Nortriptylin gehört zur Substanzgruppe der seit über 60 Jahren gebräuchlichen trizyklischen Antidepressiva. Es ist ein aktiver Metabolit des Amitriptylins und hemmt die Wiederaufnahme von Noradrenalin und (weniger stark) von Serotonin aus dem synaptischen Spalt. Nortriptylin passiert die Plazenta.
Erfahrungsumfang: HOCH für Nortriptylin, SEHR HOCH für trizyklische Antidepressiva insgesamt.
Bisher wurden etwa 70 Schwangerschaftsverläufe dokumentiert, bei denen Nortriptylin eingenommen wurde. Es zeigten sich keine Hinweise auf Teratogenität. Da Nortriptylin der aktive Hauptmetabolit des gut untersuchten Amitriptylins ist, kann man davon ausgehen, dass die Erfahrungen zu Amitriptylin auch für Nortriptylin relevant sind. Zusätzlich hat eine Vielzahl von Studien die schon lange eingeführte Substanzgruppe der trizyklischen Antidepressiva insgesamt untersucht: Auf der Basis von mehr als 6.000 bzw. mehr als 12.000 ausgewerteten Schwangerschaftsverläufen ergaben sich keine Hinweise auf erhöhte Risiken für Fehlbildungen insgesamt bzw. Herzfehlbildungen. Allerdings ist nicht dokumentiert, wie viele dieser Schwangeren Nortriptylin oder Amitriptylin als trizyklisches Antidepressivum eingenommen hatten.

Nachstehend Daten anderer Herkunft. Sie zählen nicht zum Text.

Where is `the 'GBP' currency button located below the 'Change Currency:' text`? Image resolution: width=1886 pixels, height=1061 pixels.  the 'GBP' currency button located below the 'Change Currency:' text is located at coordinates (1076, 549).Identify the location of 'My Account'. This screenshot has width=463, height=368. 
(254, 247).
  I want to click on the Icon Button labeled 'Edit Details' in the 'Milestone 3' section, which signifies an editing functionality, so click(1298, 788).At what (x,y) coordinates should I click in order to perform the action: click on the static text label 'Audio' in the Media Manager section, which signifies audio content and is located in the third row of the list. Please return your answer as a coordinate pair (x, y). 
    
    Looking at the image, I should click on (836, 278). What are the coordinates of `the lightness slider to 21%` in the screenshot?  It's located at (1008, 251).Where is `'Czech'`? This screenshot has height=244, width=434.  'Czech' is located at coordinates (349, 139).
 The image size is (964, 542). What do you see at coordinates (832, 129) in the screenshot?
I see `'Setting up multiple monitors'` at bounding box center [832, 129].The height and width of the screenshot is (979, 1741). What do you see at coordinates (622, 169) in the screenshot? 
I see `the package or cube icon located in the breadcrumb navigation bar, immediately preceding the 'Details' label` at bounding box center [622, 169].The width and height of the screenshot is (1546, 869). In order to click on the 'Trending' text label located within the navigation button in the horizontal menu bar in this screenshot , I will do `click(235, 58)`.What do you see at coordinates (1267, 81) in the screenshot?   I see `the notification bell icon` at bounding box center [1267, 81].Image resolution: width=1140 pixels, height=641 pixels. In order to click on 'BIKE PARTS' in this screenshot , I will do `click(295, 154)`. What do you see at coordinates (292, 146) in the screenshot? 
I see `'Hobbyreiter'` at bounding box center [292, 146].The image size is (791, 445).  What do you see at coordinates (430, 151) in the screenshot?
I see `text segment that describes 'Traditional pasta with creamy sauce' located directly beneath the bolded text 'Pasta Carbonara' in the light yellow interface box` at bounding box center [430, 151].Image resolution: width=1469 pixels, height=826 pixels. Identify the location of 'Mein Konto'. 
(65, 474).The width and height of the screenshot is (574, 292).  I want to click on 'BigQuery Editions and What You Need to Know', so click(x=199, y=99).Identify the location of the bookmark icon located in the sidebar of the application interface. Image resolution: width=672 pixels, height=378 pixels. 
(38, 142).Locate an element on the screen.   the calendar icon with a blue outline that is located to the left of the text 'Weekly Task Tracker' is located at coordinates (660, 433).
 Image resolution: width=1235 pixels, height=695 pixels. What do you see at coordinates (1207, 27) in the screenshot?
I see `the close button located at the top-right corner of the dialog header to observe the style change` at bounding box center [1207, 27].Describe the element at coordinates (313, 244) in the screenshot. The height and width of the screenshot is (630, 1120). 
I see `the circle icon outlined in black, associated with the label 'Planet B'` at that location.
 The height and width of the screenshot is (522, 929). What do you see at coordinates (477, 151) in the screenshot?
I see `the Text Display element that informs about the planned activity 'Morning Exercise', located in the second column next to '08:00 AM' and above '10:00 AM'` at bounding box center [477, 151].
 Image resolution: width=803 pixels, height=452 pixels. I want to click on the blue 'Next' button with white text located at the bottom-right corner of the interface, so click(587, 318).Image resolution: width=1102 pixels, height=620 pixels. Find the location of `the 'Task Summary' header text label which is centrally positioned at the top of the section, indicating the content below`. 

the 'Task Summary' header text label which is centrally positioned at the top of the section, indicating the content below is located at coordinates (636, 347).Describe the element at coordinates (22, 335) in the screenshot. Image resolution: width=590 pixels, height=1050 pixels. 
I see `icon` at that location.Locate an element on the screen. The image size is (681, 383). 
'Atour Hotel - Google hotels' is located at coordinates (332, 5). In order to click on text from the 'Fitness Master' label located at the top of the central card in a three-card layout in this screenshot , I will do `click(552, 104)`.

Pharmakokinetische Messungen im Rahmen von Fallserien weisen auf einen Abfall der maternalen Nortriptylin-Serumkonzentration im 2. und 3. Trimenon hin. Bei Einnahme von Antidepressiva bis zur Entbindung ist das Risiko für Anpassungsstörungen bei den Neugeborenen erhöht. Anpassungsstörungen können innerhalb der ersten Stunden oder Tage nach der Entbindung auftreten und mit respiratorischen, neurologischen, gastrointestinalen und kardiovaskulären Symptomen einhergehen, die vorübergehend einer ärztlichen Beobachtung oder Behandlung bedürfen. Zu den Symptomen zählen Tachypnoe, Trinkstörungen, Tremor, Unruhe, Hypoglykämie, muskuläre Hypotonie und Störungen der Temperaturregulation. Nach intrauteriner Exposition mit trizyklischen Antidepressiva wurden in Fallberichten außerdem spezifische anticholinerge Wirkungen beim Fetus bzw. Neugeborenen dokumentiert, z.B. Miktionsstörungen und Tachyarrhythmien. Nach antidepressiver Monotherapie treten etwa bei einem Drittel der Neugeborenen vorübergehend ein oder mehrere Symptome einer Anpassungsstörung auf.
Nortriptylin kann bei entsprechender Indikation in der Schwangerschaft und bei Kinderwunsch angewendet werden.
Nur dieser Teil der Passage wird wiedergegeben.